**Compito assegnato a**
Restituisci invariate le righe dei dati qui sotto: comincia dalla riga che contiene "Task: Enable center text alignment" e fermati dopo quella che contiene "tap(254, 110)".

**Brano fornito**
Come se non bastasse, il Pd pensa di cogliere l’occasione per completare l’opera che era rimasta sospesa sul finire della scorsa legislatura. Quando solo il senato era riuscito a riformare il suo regolamento, mentre alla camera i 5 Stelle affondavano sul finale la proposta dell’allora presidente Boldrini. Si trattava di novità – come quelle approvate al senato – che rendono più difficile il passaggio degli eletti da un gruppo all’altro e che soprattutto favoriscono il governo e la maggioranza parlamentare, limitando lo spazio per l’ostruzionismo dell’opposizione.
Allargare oggi il perimetro dell’intervento sui regolamenti rischia di complicare le cose. Anche perché i 5 Stelle ne approfitterebbero per aggiungere al menu le loro tradizionali ricette: Di Maio ha giusto ieri annunciato iniziative contro i parlamentari «voltagabbana» e «assenteisti». E invece sono tantissime le disposizioni del regolamento, soprattutto alla camera, che richiedono adeguamenti urgenti. Perché non prevedono frazioni dell’aula, come tali applicabili rispettando le proporzioni sia al vecchio totale di 630 che al nuovo di 400 deputati, ma indicano quorum numerici. Ad esempio per costituire un gruppo (20 deputati), per comporre le giunte per il regolamento, le autorizzazioni e le elezioni (10, 21 e 30 deputati), per proporre argomenti non all’ordine del giorno (30 deputati), chiedere l’urgenza di un progetto di legge (10 deputati), presentare subemendamenti (30 deputati), presentare mozioni (10 deputati).

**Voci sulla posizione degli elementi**
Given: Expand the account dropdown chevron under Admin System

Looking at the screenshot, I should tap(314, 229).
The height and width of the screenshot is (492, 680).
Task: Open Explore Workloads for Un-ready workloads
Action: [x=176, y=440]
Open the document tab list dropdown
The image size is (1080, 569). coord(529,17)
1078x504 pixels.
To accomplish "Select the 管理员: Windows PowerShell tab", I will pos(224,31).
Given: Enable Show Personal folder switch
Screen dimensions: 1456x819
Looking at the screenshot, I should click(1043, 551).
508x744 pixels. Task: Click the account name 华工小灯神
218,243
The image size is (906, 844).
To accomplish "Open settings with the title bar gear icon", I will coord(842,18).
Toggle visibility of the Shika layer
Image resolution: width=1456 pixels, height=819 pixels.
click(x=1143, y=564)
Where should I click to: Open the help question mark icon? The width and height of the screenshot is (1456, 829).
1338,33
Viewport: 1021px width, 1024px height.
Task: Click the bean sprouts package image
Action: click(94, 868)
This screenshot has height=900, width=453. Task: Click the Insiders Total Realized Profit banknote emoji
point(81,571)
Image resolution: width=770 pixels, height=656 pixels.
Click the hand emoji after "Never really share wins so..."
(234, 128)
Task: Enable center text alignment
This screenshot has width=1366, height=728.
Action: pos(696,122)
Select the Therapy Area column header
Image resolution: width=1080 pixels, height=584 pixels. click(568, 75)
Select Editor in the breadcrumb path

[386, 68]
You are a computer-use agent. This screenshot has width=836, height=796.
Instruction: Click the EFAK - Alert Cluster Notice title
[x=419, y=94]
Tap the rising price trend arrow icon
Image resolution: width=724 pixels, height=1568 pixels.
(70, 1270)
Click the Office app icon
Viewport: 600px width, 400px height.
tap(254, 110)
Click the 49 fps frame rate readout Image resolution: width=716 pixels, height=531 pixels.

**Compito assegnato b**
Secondo il brano sui regolamenti parlamentari, quanti deputati servono alla camera per costituire un gruppo?

**Risultato del compito a**
Task: Enable center text alignment
This screenshot has width=1366, height=728.
Action: pos(696,122)
Select the Therapy Area column header
Image resolution: width=1080 pixels, height=584 pixels. click(568, 75)
Select Editor in the breadcrumb path

[386, 68]
You are a computer-use agent. This screenshot has width=836, height=796.
Instruction: Click the EFAK - Alert Cluster Notice title
[x=419, y=94]
Tap the rising price trend arrow icon
Image resolution: width=724 pixels, height=1568 pixels.
(70, 1270)
Click the Office app icon
Viewport: 600px width, 400px height.
tap(254, 110)

**Risultato del compito b**
Servono 20 deputati.